1.2. FAIR Canada is a non-profit, independent national organization dedicated to representing the interests of Canadian investors. FAIR Canada’s mission is to be a voice for investors in securities regulation and a catalyst for the enhancement of the rights of Canadian shareholders and retail investors. Please visit faircanada.ca for more information.
2. Specific Comments about Proposed Revisions
2.1. In general, we agree with the Proposed Revisions. In particular, we support the revisions that are truly of a housekeeping nature (that is, the proposed revisions to sections 8(b)(ii), 8(c), 17(c), 17(d), 18, and 27). We have additional comments to make regarding the proposed revisions to section 26, and we have a minor comment regarding the wording of section 27. We would also like to provide general comments regarding the Terms of Reference and their application to OBSI’s role in resolving complaints.

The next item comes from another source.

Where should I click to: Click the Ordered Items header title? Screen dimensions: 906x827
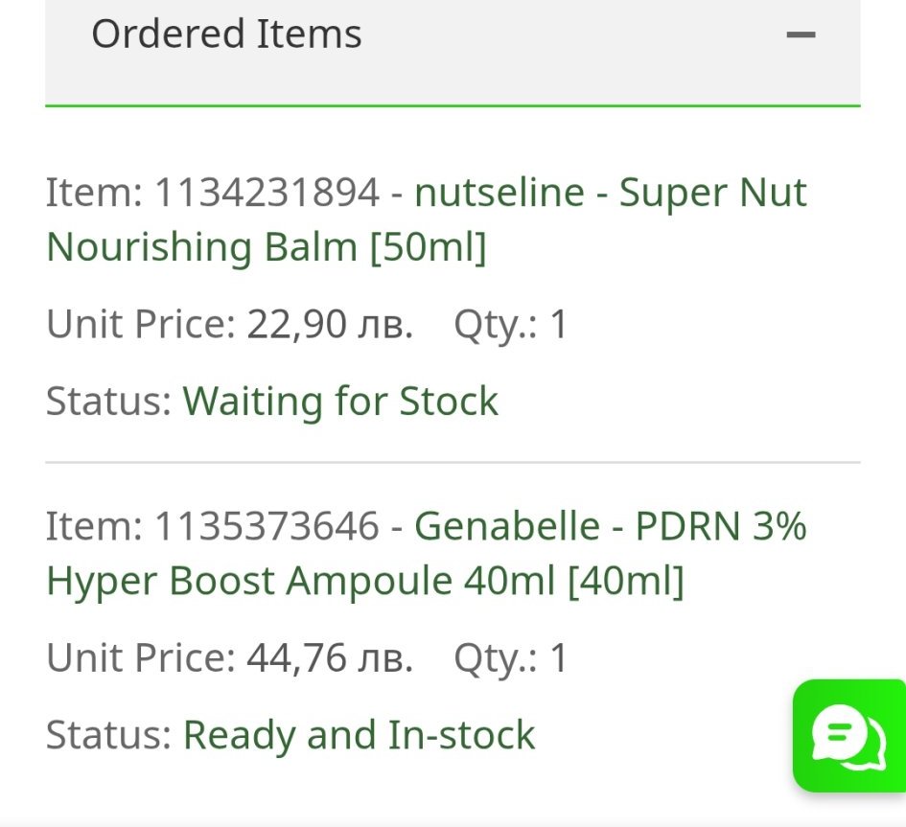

2.2. Regarding section 26, we are entirely in agreement with the statement in the RFC, that “this sentence was confusing and was seen to contradict OBSI’s objective of making the client whole based on what is fair in the circumstances, should a recommendation in favour of the client be made.” We consider that the statement that OBSI should resolve complaints “satisfactory… to the Participating Firm” provides an unnecessary and investor-unfriendly counterweight to full restitution or redress to clients whose investor complaints have been vindicated. We support the removal of this language.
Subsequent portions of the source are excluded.